Bashful At The Office Beach Party
By Kerry J. Sulkowicz, M.D.
I dread off-site company get-togethers. This summer I was really self-conscious at a beach day, where we were expected to wear bathing suits. I don't want to bare myself (or my imperfections) in front of colleagues—or get the worst score at the bowling party. But I'd be noticed (in a bad way) if I opted out of these "fun" events. — Anonymous, New York
There's a lot of talk these days about the current trend of blurring work and personal life—the continuous BlackBerry connection to the office, the piling up of unused vacation time.
A stress on socializing, too, comes with this new merged world, according to Ellen Galinsky, president of the Families & Work Institute, which researches workplace trends. "Companies see it as a community-building thing," she says, "not the old patriarchal Christmas party."
Some employees are happy to reveal their "selves" at work. But for others, the permission to open up leads to anxiety and elicits the opposite response: withdrawal.

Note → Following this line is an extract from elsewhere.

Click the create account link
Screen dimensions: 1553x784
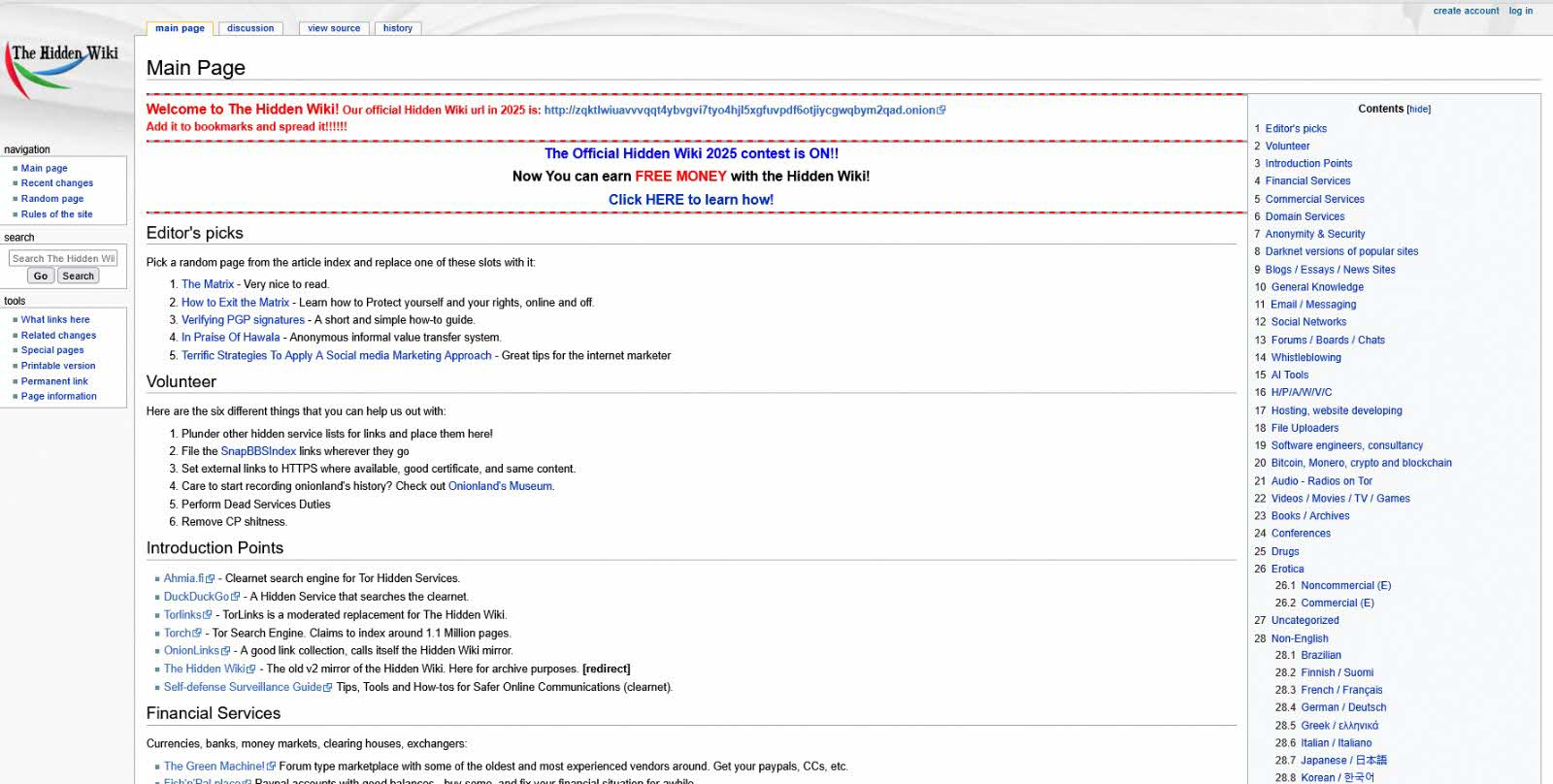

That's understandable when you're literally exposed in a bathing suit. Our non-physical imperfections are always on display at the office, but there's a special vulnerability in displaying one's body. While you may feel it more than others because of self-consciousness about your looks (or even a worry about being seductive), chances are that many at the beach felt a little odd about being skimpily dressed at a work function. Companies need to be sensitive to the awkwardness they can create in the name of having a good time or providing bonding opportunities.
I'M NOT SAYING THAT such events can't be fun, or a good way to deepen trust, enhance teamwork, and improve morale. But one reason you're tempted to opt out may be that you can't escape the feeling that these social events are really in the realm of work and career advancement—which they are (hence the pressure to opt in).
Nothing wrong with being aware of all that. At the same time, if you're paralyzed by the thought that your every move or utterance at a swim or bowling party is being observed under a microscope—well, that is a problem. Eventually, you might want to grapple with this sort of inhibition, which makes you more rigid under stress. Meanwhile, don't wear anything that makes you feel uncomfortable, period. (I'm at a loss for bowling advice.) In my view, the trend toward merging life and work is neither good nor bad. But for employers and employees alike, it demands a new level of self-awareness.